Gers, France, is an agricultural district (Nuts 3) in South West of France. Gers is a highly agricultural and rural territory: agriculture provides 12% of employment. It is the 8th French country (out of 100) in terms of field crops (CAO, 2017). Since the early 2000s, the number of farms has dropped significantly (CAO, 2017): in 15 years, from 2002 to 2017, Gers lost 1,416 farms (a decline of nearly 20%). The average farm size has increased sharply, well above the national average, now standing at 86.5 hectares (against 63 hectares – AGRESTE, 2018). Gers is an agricultural area with a high level of crop diversification.
Gers is located close to Toulouse, a city that concentrates a large number of aerospace research and commercial companies. There is a strong connection between the city and Gers, as many commuters leave Gers every day to work in Toulouse (18% of the working population). We assumed that the presence of drones and satellite companies in Toulouse would have made Gers a county with a strong potential for the development of precision farming tools.Study focus
The study focuses on a technological innovation embedded in precision farming. Crop input modulation tools based on drones and satellite images give aerial pictures of the crops, which are turned into maps of agronomic indexes. An algorithm based on a plant growth model then generates crop input modulation maps. These maps are expected to propose the “optimal” dose of fertilizer to be sprayed, accounting for intra-field heterogeneity. The promoter of these tools thus claims that they constitute a crucial means to green agricultural production. Official programmes are emerging across Europe to foster their dissemination.
However, there are still controversies about the impacts of these technologies on the farming system, particularly its sustainability, and their assessment is a major issue. As farms are too small to conduct meaningful R&D activities to assess the potential of such technologies, R&D is mainly conducted off-farm, by intermediary actors, such as advisory organizations and applied research institutes. These intermediaries differ, but in many European countries they are still collective organizations controlled by farmers. This is the case in France with the Chambers of Agriculture and applied research institutes, which own experimental stations throughout the country, where the potential of new technologies for farmers is tested (new seeds, chemicals, etc.). Intermediary actors are supposed to play a major role in the development of new technological tools in agriculture by assessing their impacts and reducing the uncertainty around their use.

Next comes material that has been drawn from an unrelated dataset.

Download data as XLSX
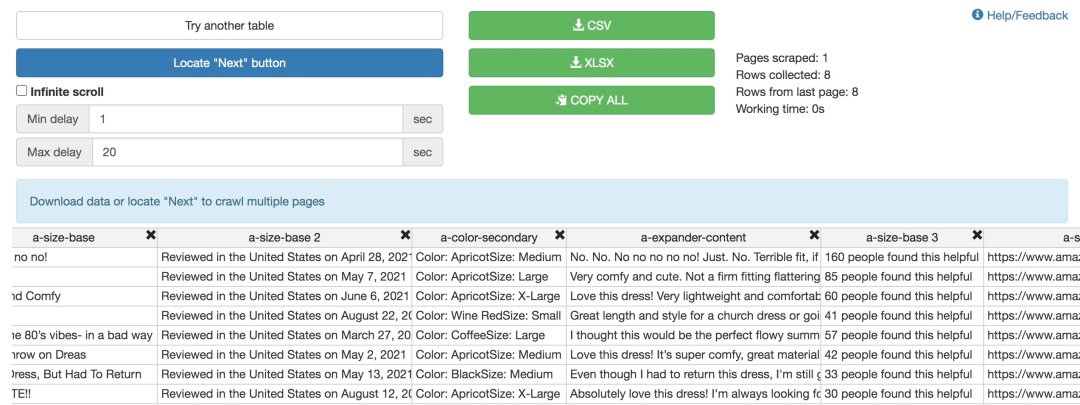Image resolution: width=1080 pixels, height=405 pixels. 592,63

The aim of this survey is to better understand the role played by advisory organizations in the development and assessment of these technologies for and with farmers, and in farmers’ decisions to adopt them or not.
Full report is available here.
Partner and responsible person contact
Pierre Labarthe, firstname.lastname@example.org
National Research Institute for Agriculture, Food and Environment (INRAE)
INRAE (formerly INRA) is France’s public National Research Institute for Agriculture, Food and Environment. The team involved in AgriLink involves three research units from the division Sciences for Action and Development of the Institute. INRAE coordinates AgriLink; the team has experience in former EU projects on farm advice, including PRO AKIS, and published various papers on these issues.
1. Farmers’ cooperatives play a central role in farmers’ decision making. Overall, our results enable us to better understand farmers’ sources of information and services. They play a key role in triggering farmers’ decisions. The commercial proposition to farmers is decisive in their adoption of the technology, and trust between cooperative’s advisors and farmers played a key role in the process. It can be enforced by contracts with agro-industry that compel farmers to use digital technologies.
2.The assessment of the technology tends to be very short. Consequently, the assessment of the technology tends to be very short, and some farmers hardly used any external resources for this assessment. Nevertheless, the diversity of sources within farmers’ micro-AKIS matters: farmers who actively assessed the innovation tended to have a more diversified micro-AKIS. Surprisingly, we did not see many actors from outside the agricultural sectors (start-ups or high-tech companies) in farmers’ sources of services. Here new advisory actors were rather agricultural equipment dealers.
3.The Chambers of Agriculture play a rather limited role. On the other hand, the Chambers of Agriculture, para-public organizations (controlled by elected farmers’ unions but benefiting from public taxes), play a rather limited role. In total, farmers’ sources of advice tend to be more and more economically embedded in the innovation area. This means that services come from actors that do not invest in farm advice to compete on a service market, but for other purposes, i.e. selling digital technologies, collecting agricultural products, contracting more land from farmers who outsource their activities, etc.).